▶ Stated problem a
Using the passage on the FpCategory enum, decide whether each statement agrees with it: (i) the enum serves as the return type for f32::classify and f64::classify; (ii) subnormal numbers are more precise, relative to their magnitude, than Normal numbers; (iii) infinity often results from dividing a nonzero number by zero. For each statement, answer yes or no and quote the words of the passage that decide it.

▶ Passage provided
● ● ● ●
Enum `FpCategory`

enum FpCategory

A classification of floating point numbers.

This enum is used as the return type for f32::classify and f64::classify. See their documentation for more.

Examples

use std::num::FpCategory;

let num = 12.4_f32;
let inf = f32::INFINITY;
let zero = 0f32;
let sub: f32 = 1.1754942e-38;
let nan = f32::NAN;

assert_eq!(num.classify(), FpCategory::Normal);
assert_eq!(inf.classify(), FpCategory::Infinite);
assert_eq!(zero.classify(), FpCategory::Zero);
assert_eq!(sub.classify(), FpCategory::Subnormal);
assert_eq!(nan.classify(), FpCategory::Nan);

Variants

Nan

NaN (not a number): this value results from calculations like (-1.0).sqrt().

See the documentation for f32 for more information on the unusual properties of NaN.

Infinite

Positive or negative infinity, which often results from dividing a nonzero number by zero.

Zero

Positive or negative zero.

See the documentation for f32 for more information on the signedness of zeroes.

Subnormal

“Subnormal” or “denormal” floating point representation (less precise, relative to their magnitude, than Normal).

Subnormal numbers are larger in magnitude than Zero but smaller in magnitude than all Normal numbers.

Normal

A regular floating point number, not any of the exceptional categories.
● ● ● ●
▶ Rows
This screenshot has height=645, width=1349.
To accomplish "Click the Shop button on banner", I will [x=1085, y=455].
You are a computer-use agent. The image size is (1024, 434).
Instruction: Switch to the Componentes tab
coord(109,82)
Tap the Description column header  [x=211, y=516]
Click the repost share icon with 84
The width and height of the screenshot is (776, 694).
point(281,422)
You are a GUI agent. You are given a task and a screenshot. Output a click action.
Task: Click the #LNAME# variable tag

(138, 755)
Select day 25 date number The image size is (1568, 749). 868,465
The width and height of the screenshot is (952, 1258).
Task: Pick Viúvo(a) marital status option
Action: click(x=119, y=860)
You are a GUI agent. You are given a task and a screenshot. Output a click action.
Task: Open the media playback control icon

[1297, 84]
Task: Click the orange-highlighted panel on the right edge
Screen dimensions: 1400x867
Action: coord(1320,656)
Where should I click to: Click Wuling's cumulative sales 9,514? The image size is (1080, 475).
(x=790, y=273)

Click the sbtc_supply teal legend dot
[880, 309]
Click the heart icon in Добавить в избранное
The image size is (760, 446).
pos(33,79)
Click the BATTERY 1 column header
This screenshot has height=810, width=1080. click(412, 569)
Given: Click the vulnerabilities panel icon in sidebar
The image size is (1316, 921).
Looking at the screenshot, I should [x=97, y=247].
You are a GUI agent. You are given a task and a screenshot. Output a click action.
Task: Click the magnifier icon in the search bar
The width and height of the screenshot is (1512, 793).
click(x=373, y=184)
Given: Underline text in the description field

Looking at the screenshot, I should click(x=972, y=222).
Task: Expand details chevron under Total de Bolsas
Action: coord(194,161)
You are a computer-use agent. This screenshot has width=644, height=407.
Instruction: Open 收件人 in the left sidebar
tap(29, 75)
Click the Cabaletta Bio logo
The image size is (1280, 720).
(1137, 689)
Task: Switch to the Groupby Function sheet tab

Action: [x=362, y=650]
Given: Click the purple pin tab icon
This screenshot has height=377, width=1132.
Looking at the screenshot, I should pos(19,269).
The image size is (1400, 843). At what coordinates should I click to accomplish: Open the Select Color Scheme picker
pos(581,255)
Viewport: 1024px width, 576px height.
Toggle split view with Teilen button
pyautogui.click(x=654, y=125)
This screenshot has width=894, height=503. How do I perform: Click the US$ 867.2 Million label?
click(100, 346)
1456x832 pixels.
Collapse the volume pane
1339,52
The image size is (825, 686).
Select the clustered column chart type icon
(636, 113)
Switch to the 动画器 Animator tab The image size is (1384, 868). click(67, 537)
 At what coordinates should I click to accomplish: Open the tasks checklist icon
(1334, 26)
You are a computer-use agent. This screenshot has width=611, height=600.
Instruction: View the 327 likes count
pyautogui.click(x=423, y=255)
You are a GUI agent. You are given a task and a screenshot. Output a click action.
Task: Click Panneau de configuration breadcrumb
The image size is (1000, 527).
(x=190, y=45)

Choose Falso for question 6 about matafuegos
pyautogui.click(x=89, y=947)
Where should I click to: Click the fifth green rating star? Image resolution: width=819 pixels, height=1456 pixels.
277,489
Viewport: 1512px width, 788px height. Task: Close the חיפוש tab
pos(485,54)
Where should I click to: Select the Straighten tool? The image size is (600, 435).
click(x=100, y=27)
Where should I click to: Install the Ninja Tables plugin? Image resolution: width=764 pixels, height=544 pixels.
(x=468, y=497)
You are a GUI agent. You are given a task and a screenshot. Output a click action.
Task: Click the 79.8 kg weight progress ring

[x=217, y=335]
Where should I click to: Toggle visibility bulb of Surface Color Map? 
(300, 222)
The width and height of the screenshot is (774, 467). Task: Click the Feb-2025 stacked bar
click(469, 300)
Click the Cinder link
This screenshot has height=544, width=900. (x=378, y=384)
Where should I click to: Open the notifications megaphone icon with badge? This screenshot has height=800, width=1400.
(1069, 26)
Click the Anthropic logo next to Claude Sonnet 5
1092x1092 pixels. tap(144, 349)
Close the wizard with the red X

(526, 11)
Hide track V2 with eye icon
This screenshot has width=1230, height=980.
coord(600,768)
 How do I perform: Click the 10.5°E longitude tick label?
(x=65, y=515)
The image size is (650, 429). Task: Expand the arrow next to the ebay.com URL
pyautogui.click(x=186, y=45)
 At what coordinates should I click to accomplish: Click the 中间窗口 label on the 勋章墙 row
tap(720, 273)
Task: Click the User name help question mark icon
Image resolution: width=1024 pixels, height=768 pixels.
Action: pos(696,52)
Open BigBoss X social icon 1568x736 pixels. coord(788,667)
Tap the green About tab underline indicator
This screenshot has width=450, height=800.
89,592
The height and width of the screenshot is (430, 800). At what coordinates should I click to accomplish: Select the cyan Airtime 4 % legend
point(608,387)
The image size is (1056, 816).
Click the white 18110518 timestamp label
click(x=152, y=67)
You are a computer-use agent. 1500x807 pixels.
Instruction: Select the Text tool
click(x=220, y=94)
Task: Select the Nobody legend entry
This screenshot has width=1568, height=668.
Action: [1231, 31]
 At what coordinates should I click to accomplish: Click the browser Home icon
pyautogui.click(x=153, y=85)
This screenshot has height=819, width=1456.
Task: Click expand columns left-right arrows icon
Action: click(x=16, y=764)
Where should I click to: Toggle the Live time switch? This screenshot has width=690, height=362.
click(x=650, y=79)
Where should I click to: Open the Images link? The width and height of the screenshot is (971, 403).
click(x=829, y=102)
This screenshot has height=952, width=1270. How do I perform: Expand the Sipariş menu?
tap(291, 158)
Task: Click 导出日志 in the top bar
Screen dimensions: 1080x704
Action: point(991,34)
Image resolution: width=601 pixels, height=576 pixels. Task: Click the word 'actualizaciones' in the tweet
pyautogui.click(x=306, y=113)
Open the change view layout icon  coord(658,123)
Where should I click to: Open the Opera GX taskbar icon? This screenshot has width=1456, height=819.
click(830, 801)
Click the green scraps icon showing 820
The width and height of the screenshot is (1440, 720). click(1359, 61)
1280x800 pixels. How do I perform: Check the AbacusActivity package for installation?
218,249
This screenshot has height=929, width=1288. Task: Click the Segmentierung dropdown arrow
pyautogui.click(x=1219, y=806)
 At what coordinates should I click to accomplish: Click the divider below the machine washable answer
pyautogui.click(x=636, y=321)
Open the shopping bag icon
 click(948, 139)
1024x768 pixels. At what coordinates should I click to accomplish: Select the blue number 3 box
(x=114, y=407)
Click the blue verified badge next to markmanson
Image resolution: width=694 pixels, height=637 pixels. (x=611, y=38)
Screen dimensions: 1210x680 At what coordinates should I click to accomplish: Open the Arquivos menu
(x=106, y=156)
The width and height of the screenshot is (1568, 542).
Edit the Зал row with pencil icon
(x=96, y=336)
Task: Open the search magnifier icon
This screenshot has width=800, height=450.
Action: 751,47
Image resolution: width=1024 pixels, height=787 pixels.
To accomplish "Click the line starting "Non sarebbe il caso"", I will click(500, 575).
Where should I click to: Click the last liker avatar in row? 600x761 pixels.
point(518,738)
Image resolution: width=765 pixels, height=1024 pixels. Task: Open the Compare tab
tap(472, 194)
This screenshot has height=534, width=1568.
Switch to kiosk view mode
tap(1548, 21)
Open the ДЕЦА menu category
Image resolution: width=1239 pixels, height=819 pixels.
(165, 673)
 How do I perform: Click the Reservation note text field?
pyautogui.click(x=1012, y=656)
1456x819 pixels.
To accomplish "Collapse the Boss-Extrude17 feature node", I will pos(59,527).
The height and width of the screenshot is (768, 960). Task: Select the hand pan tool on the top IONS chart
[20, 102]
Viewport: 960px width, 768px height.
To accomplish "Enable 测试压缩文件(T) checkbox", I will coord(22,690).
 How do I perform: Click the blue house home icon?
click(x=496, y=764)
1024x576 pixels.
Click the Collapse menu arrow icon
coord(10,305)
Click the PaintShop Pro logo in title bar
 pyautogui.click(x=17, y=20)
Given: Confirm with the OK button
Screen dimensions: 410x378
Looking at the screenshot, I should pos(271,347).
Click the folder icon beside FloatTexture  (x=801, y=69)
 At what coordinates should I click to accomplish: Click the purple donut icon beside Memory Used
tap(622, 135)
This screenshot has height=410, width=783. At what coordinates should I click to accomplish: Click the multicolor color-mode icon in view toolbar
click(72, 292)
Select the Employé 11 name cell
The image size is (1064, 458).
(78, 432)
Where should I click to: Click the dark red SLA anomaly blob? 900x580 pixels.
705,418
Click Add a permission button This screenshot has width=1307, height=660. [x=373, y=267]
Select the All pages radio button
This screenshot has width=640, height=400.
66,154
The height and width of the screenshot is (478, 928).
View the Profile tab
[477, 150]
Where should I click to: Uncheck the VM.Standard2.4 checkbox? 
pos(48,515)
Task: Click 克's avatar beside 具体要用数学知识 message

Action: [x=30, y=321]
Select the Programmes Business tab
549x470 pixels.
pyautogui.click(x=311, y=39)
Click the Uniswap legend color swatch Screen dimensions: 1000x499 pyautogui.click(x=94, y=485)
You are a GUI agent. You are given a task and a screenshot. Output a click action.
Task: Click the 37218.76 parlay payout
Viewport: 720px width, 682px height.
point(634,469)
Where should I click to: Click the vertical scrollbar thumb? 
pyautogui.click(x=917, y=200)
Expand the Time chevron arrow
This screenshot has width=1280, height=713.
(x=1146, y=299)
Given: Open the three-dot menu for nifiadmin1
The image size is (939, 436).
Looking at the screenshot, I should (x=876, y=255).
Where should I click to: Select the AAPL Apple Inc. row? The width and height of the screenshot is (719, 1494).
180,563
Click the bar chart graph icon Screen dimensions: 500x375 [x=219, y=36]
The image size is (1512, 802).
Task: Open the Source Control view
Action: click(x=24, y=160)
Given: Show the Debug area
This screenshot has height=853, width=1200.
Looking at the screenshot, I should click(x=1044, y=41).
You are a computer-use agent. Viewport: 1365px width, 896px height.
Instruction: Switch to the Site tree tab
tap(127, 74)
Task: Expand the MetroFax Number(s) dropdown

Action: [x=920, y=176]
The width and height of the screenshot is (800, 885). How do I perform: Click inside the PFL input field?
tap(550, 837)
● ● ● ●
▶ Stated problem b
Repeat word for word the lines of the listing beginning with the line that contains "This screenshot has height=952, width=1270." and continuing through the line that contains "pyautogui.click(x=636, y=321)", with both of those lines included.

▶ Response a
(i) Yes: "This enum is used as the return type for f32::classify and f64::classify."
(ii) No: "less precise, relative to their magnitude, than Normal"
(iii) Yes: "Positive or negative infinity, which often results from dividing a nonzero number by zero."

▶ Response b
This screenshot has height=952, width=1270. How do I perform: Expand the Sipariş menu?
tap(291, 158)
Task: Click 导出日志 in the top bar
Screen dimensions: 1080x704
Action: point(991,34)
Image resolution: width=601 pixels, height=576 pixels. Task: Click the word 'actualizaciones' in the tweet
pyautogui.click(x=306, y=113)
Open the change view layout icon  coord(658,123)
Where should I click to: Open the Opera GX taskbar icon? This screenshot has width=1456, height=819.
click(830, 801)
Click the green scraps icon showing 820
The width and height of the screenshot is (1440, 720). click(1359, 61)
1280x800 pixels. How do I perform: Check the AbacusActivity package for installation?
218,249
This screenshot has height=929, width=1288. Task: Click the Segmentierung dropdown arrow
pyautogui.click(x=1219, y=806)
 At what coordinates should I click to accomplish: Click the divider below the machine washable answer
pyautogui.click(x=636, y=321)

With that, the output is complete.